As part of her agreement with the Yosemite Conservatory, Wadsworth must present the bears in their natural environment. That’s no problem. Her love for the park started more than 20 years ago when she wrote a biography of John Muir.
Wadsworth is a third-generation writer. Her father, Hal G. Evarts, wrote stories for the Saturday Evening Post as well as Western novels. He wanted his daughter to be a teacher. Wadsworth tried teaching, and while she loved working with children, she eventually turned to writing as her profession.
She’s an award-winning author of more than 25 nonfiction children’s books.
“Seasons of the Bear: A Yosemite Story” can only be purchased at the Yosemite National Park until Aug. 9. Then it will be available in stores and at online stores.
Ann Marie Bezayiff spent time as a child visiting her grandparents who lived in Fresno. The former Fresno State student and Sanger resident used her childhood experiences as the blueprint for her book “Between Two Lifetimes” (Torrid Books, $16.99).
Her publication is a romantic, historical fiction story that unfolds in Fresno from 1937 to 1939. Italian immigrants, Giuseppe and Francesca Corgi face the challenges of raising first-generation American children.
Three sisters, coming of age before the advent of World War II, seek love and romance. The problem is they are a crossroads of traditional and new ways of thinking.

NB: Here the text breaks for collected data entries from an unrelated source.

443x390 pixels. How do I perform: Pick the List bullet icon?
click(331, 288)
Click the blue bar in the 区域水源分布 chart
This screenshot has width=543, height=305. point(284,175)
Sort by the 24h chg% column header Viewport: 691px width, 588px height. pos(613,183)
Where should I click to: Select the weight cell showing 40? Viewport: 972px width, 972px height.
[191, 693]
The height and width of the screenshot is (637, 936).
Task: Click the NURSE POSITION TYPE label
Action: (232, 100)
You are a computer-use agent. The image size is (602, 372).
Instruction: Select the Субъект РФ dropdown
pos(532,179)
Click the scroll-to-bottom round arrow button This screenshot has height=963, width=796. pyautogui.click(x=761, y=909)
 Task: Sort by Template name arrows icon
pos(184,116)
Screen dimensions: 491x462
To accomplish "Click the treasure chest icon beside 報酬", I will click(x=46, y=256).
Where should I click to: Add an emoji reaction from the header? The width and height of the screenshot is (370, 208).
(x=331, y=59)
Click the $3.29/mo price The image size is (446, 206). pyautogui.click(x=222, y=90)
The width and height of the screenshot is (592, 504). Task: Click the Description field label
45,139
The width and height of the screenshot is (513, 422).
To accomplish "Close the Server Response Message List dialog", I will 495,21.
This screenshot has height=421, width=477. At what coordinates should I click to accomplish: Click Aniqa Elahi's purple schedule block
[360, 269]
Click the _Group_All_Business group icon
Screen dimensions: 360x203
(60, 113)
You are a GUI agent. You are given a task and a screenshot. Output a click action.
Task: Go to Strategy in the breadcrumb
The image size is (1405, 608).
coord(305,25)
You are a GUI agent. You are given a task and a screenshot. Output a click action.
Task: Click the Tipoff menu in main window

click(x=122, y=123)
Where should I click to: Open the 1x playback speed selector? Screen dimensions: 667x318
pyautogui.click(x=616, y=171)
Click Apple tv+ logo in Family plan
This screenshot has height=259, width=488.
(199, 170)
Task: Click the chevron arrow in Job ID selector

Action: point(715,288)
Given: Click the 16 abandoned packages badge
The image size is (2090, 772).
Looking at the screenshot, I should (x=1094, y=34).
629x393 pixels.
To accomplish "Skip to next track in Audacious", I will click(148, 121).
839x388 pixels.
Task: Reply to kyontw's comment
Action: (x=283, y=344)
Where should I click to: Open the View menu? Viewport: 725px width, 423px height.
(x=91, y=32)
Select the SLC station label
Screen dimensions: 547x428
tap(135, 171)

Other books of local interest include:
“Lassoing the Sun: A Year in America’s National Parks” (Thomas Dunne Books; $26.99): This is the story of how Mark Woods spent a year visiting America’s national parks. He was able to do this because in 2011, Woods won the Eugene C. Pulliam Fellowship, a $75,000 award given annually to one writer in the country with a proposal to spend a year in America’s national parks.
His approach to the book is to look at families and the parks.
“Wild Bill & Other Stories” (Outskirts Press, $30.95): Author F.W. Canning III writes about his life growing up during the Great Depression and his days as a cattleman, almond rancher and partnership in a rafting company while living in the Fresno area.
All proceeds from the book go to the Bill and Barbara Canning Integrity Fund to support youth leadership programs.